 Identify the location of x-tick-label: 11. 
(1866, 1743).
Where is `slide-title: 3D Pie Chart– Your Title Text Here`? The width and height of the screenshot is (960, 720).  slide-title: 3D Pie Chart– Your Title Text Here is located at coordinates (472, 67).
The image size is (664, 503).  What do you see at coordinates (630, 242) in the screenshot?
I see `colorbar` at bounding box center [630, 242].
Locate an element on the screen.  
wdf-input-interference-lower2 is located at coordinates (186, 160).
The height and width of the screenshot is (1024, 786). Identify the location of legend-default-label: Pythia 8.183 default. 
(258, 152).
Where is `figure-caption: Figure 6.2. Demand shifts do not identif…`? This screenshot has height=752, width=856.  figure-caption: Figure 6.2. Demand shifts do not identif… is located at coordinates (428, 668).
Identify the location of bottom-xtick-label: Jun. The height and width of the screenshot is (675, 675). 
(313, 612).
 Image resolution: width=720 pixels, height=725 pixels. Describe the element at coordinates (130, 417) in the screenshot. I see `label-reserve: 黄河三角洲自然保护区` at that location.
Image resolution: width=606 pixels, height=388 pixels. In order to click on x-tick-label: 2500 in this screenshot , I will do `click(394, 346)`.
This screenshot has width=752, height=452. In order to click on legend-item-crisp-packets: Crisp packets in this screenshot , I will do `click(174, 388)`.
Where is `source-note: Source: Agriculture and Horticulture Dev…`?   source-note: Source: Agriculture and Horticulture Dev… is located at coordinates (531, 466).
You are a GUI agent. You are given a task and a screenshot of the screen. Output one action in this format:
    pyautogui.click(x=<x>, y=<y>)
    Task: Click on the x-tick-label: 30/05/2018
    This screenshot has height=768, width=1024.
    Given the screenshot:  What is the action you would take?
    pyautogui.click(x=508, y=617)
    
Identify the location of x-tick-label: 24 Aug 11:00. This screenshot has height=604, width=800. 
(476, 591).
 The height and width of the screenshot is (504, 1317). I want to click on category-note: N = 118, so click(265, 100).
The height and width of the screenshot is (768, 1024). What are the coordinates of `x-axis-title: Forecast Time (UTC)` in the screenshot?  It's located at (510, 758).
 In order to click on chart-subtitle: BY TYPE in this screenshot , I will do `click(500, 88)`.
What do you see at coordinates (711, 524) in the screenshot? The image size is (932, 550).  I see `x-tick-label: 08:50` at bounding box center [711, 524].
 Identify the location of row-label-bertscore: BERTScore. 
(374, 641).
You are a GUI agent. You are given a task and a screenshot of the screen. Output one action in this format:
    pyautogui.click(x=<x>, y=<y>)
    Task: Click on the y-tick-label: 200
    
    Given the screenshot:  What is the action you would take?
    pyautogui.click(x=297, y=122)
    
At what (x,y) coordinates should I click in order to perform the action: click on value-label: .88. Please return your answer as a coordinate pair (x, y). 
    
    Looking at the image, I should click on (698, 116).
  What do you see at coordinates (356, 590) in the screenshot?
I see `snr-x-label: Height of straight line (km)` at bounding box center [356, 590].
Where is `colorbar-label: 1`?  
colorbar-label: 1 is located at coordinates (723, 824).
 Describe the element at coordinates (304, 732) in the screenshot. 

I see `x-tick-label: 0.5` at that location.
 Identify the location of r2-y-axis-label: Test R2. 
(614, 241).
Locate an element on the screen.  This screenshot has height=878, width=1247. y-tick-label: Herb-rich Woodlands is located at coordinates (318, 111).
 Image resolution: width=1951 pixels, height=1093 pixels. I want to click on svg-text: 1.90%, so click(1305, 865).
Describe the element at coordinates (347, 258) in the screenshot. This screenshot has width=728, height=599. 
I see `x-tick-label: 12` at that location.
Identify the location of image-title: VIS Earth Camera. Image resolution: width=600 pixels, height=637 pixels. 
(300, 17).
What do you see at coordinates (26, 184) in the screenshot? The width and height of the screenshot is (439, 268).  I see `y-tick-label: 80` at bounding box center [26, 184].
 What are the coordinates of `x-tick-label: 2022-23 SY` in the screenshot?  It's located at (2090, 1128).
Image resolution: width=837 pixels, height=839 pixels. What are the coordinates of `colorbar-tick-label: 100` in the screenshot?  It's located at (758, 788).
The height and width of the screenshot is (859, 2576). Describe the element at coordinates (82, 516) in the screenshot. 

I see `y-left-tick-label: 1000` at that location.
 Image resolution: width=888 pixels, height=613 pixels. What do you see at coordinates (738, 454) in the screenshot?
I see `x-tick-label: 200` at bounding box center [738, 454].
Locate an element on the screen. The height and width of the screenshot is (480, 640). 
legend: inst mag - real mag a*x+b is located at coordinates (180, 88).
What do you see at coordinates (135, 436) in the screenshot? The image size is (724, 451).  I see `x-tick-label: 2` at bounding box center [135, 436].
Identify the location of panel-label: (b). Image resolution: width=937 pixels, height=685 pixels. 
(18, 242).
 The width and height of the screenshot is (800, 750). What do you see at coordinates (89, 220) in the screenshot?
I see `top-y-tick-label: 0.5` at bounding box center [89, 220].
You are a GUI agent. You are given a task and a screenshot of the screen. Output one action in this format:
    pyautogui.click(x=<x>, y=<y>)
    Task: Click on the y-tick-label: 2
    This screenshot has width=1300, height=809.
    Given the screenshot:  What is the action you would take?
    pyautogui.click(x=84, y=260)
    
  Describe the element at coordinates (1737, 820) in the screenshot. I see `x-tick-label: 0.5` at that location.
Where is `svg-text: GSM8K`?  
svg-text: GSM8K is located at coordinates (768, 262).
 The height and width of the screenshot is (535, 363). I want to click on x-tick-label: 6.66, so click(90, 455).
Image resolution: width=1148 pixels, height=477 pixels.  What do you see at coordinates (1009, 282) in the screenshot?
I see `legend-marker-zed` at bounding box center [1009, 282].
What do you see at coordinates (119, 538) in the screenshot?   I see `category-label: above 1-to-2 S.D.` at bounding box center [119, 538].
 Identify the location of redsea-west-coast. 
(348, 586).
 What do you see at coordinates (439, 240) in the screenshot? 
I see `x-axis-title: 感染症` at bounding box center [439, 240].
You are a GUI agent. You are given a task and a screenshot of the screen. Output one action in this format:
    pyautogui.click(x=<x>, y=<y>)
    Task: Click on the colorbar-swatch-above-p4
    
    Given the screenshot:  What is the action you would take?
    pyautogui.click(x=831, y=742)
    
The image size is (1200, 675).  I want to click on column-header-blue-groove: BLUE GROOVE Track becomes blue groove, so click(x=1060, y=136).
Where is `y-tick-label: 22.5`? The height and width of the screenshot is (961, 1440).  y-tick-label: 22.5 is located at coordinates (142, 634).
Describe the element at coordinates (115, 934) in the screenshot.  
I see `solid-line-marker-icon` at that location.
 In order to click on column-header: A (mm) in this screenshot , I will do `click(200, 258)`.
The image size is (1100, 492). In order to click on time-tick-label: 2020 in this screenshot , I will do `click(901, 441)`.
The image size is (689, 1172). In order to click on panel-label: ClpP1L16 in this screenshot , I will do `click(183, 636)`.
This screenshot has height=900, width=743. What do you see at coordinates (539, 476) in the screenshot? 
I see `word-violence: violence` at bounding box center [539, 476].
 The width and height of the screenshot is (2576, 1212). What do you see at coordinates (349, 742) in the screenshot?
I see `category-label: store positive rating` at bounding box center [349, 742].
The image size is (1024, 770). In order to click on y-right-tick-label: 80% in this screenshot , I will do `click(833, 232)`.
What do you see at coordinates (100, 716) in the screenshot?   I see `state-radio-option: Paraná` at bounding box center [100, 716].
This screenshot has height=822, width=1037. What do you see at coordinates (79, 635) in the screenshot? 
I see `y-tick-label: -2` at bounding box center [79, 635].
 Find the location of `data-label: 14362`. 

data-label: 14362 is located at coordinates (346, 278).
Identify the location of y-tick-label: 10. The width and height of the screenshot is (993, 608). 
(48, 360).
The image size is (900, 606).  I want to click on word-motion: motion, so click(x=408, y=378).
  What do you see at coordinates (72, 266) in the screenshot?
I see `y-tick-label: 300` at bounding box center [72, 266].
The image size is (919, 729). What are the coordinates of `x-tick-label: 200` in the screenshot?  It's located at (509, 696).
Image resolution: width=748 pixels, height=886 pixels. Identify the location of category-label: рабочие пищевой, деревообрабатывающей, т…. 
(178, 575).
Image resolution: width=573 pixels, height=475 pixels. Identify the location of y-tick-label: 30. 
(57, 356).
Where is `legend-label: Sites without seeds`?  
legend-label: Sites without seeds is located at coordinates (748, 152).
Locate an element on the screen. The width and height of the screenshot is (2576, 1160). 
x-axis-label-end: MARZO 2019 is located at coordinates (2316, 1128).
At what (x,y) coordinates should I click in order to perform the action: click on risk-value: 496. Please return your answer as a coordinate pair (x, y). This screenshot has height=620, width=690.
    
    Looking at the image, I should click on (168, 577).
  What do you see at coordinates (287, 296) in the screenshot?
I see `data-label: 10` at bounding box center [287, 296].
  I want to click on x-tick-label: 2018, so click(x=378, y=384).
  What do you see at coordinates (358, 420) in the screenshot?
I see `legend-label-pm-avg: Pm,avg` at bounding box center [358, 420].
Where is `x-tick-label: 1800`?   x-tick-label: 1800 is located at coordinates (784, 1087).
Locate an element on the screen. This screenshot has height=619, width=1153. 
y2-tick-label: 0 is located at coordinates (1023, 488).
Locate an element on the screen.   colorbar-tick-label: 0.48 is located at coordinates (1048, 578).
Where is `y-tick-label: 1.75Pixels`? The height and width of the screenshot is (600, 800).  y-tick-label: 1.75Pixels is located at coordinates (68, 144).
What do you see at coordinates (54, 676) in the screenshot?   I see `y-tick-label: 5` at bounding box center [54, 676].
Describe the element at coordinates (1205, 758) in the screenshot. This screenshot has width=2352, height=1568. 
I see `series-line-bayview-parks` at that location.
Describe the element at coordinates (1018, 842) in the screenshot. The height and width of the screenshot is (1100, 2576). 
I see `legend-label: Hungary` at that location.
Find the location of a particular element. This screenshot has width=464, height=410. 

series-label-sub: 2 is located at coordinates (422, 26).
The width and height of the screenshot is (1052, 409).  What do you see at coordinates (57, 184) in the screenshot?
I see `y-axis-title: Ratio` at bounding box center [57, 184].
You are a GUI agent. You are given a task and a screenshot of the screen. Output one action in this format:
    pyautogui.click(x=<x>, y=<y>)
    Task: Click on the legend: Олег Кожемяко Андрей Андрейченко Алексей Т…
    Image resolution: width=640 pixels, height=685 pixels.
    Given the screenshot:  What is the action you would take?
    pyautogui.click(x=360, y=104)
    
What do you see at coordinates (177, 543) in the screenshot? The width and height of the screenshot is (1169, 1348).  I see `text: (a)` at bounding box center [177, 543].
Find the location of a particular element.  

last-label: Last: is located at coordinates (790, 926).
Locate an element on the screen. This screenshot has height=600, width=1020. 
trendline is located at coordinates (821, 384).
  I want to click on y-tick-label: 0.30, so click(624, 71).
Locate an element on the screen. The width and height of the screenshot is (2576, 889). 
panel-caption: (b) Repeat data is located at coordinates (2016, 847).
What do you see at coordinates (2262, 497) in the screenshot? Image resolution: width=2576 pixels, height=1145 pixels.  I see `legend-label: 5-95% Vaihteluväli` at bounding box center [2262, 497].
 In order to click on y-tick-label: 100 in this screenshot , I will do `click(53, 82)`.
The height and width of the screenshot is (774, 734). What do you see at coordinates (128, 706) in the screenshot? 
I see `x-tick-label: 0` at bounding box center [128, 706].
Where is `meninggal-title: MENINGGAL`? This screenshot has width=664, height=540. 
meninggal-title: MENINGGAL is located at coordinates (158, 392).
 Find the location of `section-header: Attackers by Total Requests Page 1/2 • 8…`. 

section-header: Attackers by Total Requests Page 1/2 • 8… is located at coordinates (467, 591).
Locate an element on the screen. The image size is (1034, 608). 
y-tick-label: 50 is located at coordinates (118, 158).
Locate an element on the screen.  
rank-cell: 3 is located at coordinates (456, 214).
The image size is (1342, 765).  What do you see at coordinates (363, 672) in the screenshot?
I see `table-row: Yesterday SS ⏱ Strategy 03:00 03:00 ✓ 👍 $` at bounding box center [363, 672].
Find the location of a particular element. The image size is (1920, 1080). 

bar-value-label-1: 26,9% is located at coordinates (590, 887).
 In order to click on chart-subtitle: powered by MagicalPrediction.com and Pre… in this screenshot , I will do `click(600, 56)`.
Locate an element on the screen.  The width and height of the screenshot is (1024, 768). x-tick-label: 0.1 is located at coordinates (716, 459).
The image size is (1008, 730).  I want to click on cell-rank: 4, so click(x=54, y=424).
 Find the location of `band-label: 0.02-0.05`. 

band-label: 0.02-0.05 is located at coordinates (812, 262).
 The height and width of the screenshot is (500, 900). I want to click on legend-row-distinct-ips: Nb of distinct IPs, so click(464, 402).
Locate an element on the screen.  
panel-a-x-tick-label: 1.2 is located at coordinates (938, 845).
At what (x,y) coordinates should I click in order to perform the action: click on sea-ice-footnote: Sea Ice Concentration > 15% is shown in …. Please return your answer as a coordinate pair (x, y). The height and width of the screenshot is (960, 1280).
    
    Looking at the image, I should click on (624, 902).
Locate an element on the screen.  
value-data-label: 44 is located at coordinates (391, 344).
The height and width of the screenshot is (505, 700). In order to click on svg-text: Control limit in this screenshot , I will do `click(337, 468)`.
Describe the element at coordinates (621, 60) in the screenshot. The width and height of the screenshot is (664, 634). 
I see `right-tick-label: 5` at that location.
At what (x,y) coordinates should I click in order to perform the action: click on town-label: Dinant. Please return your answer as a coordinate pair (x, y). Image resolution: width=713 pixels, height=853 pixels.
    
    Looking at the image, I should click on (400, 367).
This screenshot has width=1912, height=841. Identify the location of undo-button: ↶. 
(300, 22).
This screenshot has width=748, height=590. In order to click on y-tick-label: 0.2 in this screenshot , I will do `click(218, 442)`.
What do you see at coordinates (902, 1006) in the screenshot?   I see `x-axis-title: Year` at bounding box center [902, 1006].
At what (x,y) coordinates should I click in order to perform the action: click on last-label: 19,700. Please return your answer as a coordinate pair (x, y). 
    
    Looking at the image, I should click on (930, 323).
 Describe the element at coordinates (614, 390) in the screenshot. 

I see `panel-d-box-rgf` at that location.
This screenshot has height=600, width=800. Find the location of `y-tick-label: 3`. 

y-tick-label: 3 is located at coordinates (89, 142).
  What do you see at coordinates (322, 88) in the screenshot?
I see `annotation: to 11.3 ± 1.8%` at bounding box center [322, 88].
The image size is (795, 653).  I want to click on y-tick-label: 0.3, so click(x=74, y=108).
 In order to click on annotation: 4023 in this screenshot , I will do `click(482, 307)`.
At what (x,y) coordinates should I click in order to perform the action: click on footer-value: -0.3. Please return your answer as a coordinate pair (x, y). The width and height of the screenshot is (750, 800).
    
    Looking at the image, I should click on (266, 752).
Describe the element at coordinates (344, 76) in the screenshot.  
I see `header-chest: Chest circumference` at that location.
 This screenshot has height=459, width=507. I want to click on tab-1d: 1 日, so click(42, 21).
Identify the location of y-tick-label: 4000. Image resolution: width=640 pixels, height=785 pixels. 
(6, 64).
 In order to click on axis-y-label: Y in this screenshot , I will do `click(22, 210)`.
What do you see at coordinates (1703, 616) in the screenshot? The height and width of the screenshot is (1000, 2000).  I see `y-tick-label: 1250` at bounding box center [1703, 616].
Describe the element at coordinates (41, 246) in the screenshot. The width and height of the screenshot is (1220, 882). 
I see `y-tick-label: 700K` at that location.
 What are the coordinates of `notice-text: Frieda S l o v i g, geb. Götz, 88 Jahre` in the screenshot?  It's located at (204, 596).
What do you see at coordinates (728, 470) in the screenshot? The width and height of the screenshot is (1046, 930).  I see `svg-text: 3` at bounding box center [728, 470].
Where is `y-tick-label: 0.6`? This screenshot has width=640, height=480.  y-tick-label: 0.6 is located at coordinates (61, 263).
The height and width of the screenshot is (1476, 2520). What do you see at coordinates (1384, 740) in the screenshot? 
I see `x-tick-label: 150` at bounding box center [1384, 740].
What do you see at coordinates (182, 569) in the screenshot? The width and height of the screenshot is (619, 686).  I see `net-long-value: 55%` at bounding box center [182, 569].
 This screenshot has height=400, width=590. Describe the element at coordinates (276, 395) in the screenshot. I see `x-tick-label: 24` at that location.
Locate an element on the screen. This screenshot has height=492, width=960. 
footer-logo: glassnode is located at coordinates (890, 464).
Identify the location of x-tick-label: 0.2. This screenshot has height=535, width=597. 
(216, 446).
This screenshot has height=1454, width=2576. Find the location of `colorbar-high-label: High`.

What is being asked:
Tally the lines in the entries above that contain the string "data". Reply with only the count.

Task output:
5